Tuesday, October 28, 2008

The Replacements - Bastards of Young



Bastards of Young
USA, 1986, almost 4 minutes
Source: YouTube

The Replacements' music video, Bastards of Young, could be classified as an experimental film (a minimalist reminder of the aural art form driving the short film) but mostly exists as a kind of enduring anti-valentine to MTV.

The Replacements were one of the 1980's alternative rock comets (they were formed in 1979 and disbanded in 1991), and their Minnesota-brewed punk-alternative legacy and attitudes have influenced the Goo Goo Dolls and Green Day among other people. They also belong to a select group permanently banned from SNL.

We aren't given much to work with in the video, and that's just the way singer Paul Westerberg and crew want it. We focus in on a stereo speaker as the song begins and stay there throughout, pulling back slowly, to witness fleeting moments of things falling off the stereo, a man crossing back and forth and then smoking on the couch (Westerberg?), a casual sneaker in our face, and then a final stomping out of the speaker before the man exits out the door.

This is as far away as we can get from the carefully staged and montaged Girls on Film glitz of Duran Duran and the cartoon fan boy world of a-ha's Take on Me, and the overall effect I think is a real focusing in on Westerberg's vitriolic lyrics (Clean your baby womb, trash that baby boom ...) and the group's beating heart of anti-establishment angst.

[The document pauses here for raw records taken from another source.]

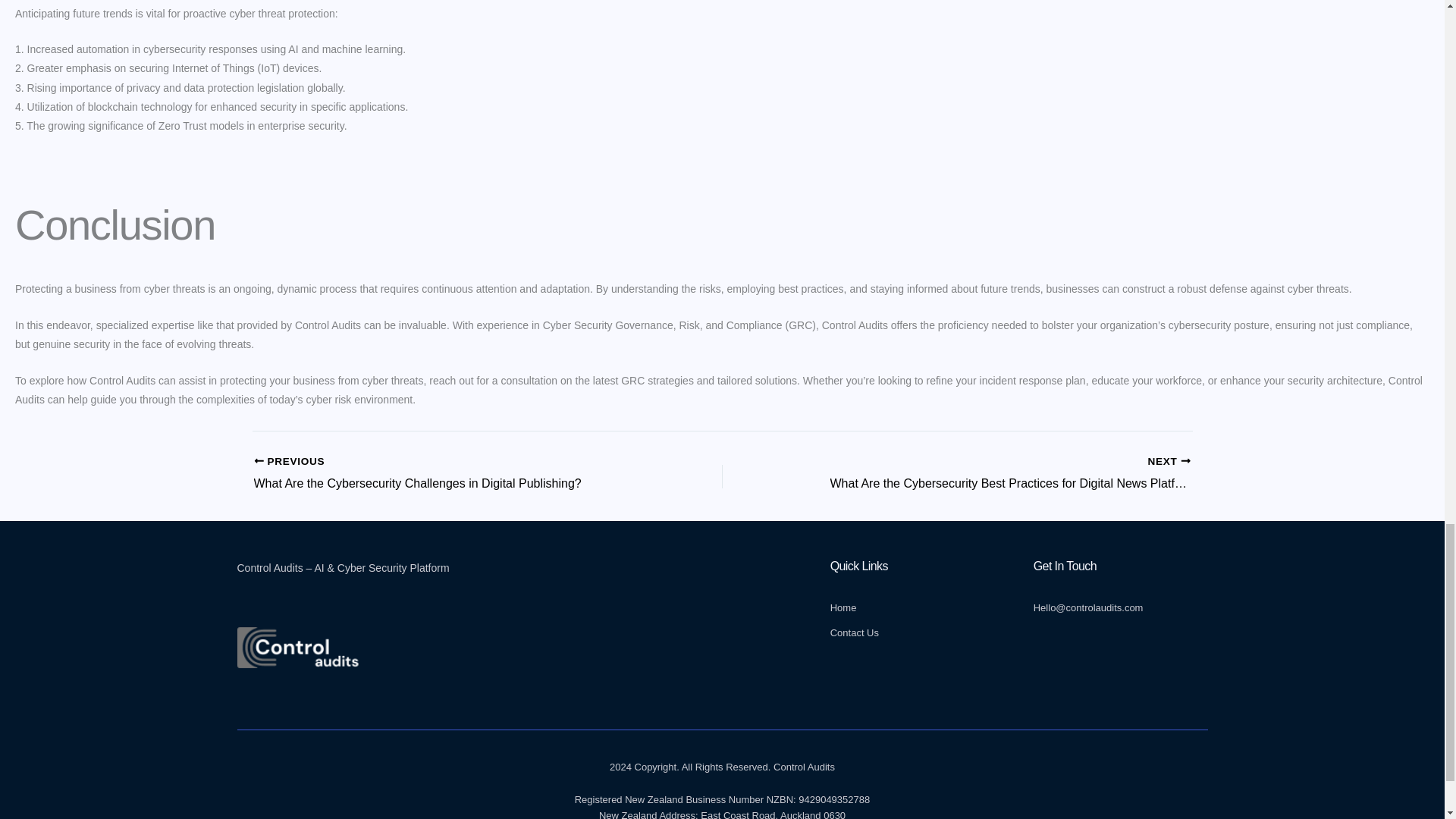
Home (916, 608)
Contact Us (916, 633)
What Are the Cybersecurity Challenges in Digital Publishing? (440, 473)
Given the description of an element on the screen output the (x, y) to click on. 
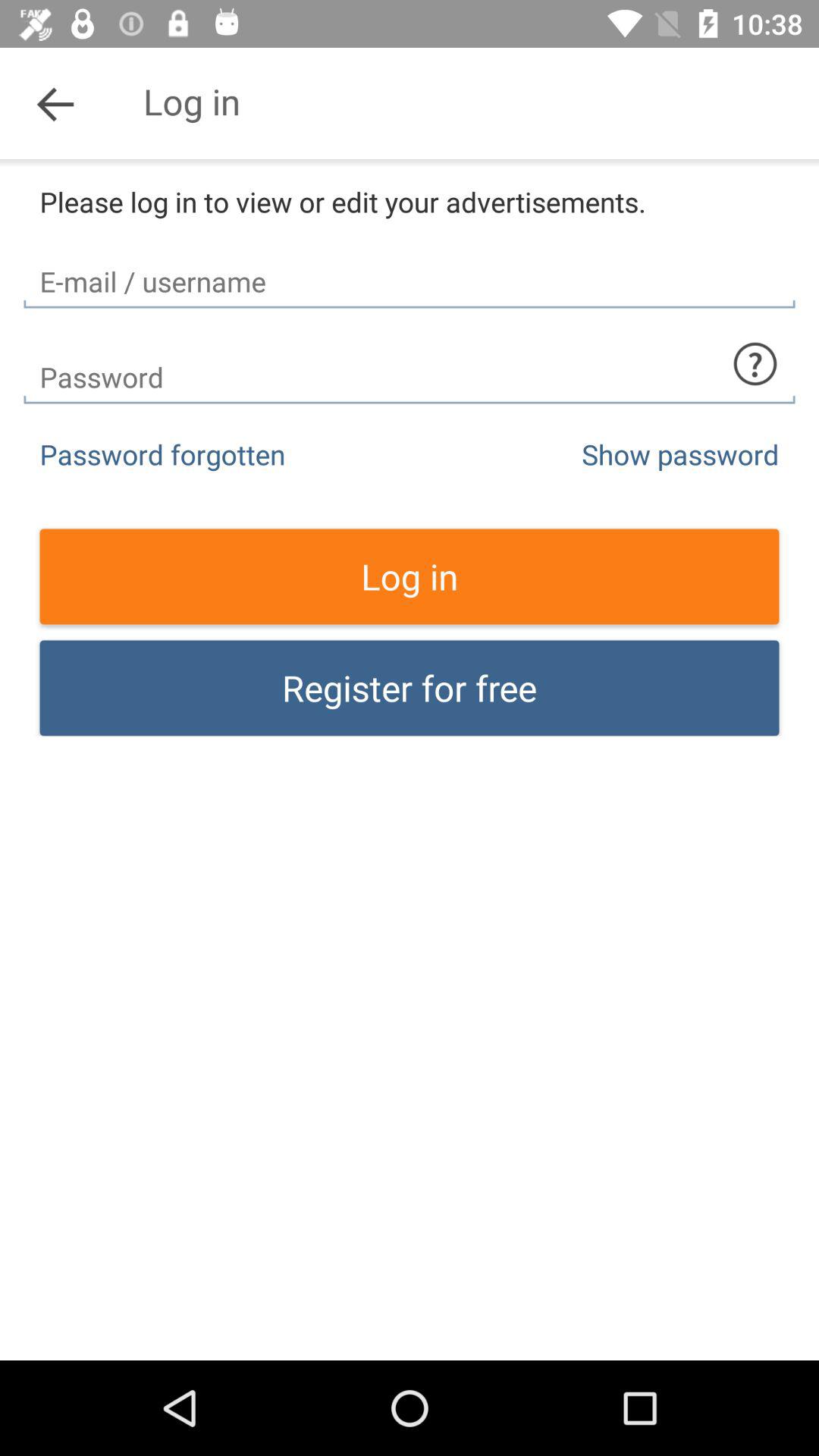
get help choosing a password (755, 363)
Given the description of an element on the screen output the (x, y) to click on. 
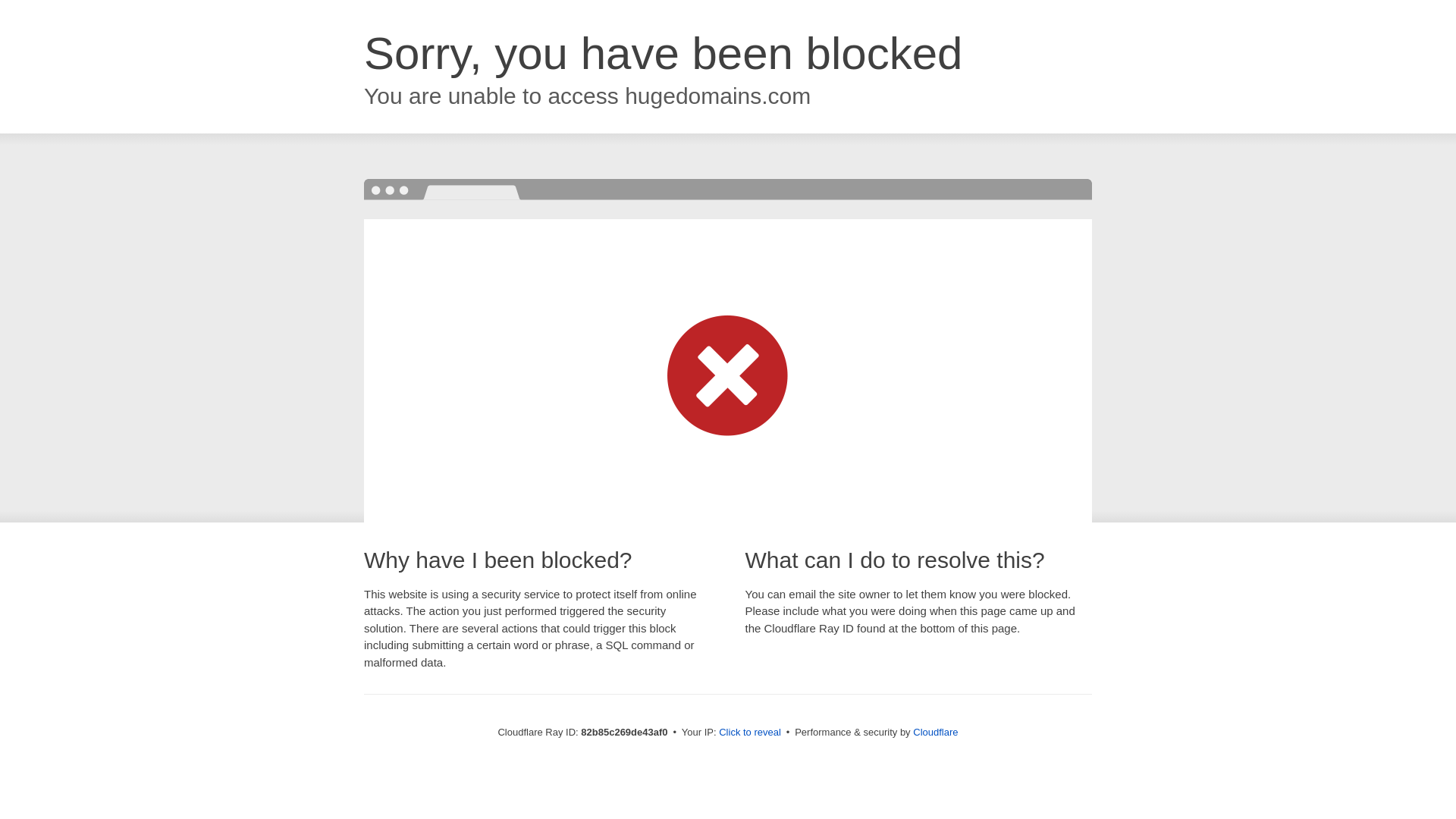
Cloudflare Element type: text (935, 731)
Click to reveal Element type: text (749, 732)
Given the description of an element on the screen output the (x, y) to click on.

I decided to write about Bastards of Young after reading about it in the Saul Austerlitz article (he mentions the video in passing twice in our reading in Money for Nothing) and finding it on YouTube. I loved the Replacements but oddly have no memory of watching this video. I wonder if MTV buried it back in the day in some off-hour slot as punishment, allowing artists like Madonna and Lionel Richie, who worshiped at the shrine of MTV, the prime time hours? Austerlitz, in the chapter on female artists, tagged Cyndi Lauper as the 1980's poetic and down-to-earth "killjoy" to Madonna's effervescent and image-conscious "Material Girl." I think the Replacements and this video fit nicely in that same mold, a band of iconoclastic "killjoys" in the "greed is good" decade.

3 comments:

Middento said...

I'm so glad you wrote about this. I meant to screen it the other day and plumb forgot.

Lindsay Z. said...

I doubt that it got Lionel-Richie-levels of airplay (though one can only wonder if the inclusion of a clay bust of Paul Westerberg would have changed that fact?) at the time of its release, but what's strange about this video is how MTV has come to venerate it over the years, though it was and always will be an unequivocal fuck-you directed pointedly at the very idea of MTV. I can distinctly remember watching one of those "Top 100 Greatest MTV Videos EVER" specials (of which there are tons, since we all know how much MTV loves to celebrate MTV) and seeing this video rank somewhere on that countdown. MTV seems to realize the "artistic importance" of anti-MTV statements like this (or other minimalist-on-purpose videos like Radiohead's "No Surprises"), which is one of the funny things about MTV. Sometimes the more you try to point out and defy the limitations of its system, the more that very system embraces you.

Dirty4U Webseries said...

I too was a fan of the Replacements back in the day and also have no memory of this video. However it was a time when the ideologies of punk rock’s anti-establishment ran sweetly through my veins. “Selling out” or changing your convictions when the purse strings opened was the height of hypocrisy. A few, like the Replacements, held fast to their discipline and instead of mortgaging their lives to make a fancy video so they might kneel at the might alter of MTV, they created the simplest of videos that made you listen to the music instead of the infantile glitz and glam. MTV was a sell out in the minds of those who had quite literally, a voice, the purists. Those who wrote music that made you think, feel, or have an opinion. Video was an erosion/distraction of the sanctity between the lyrics and the mind, ultimately devaluing the intended message. The youth of the day were all to eager for the eye candy. Bright lights and sex were the name of the game no matter the message. And so they became mindless … ‘Bastards of young’.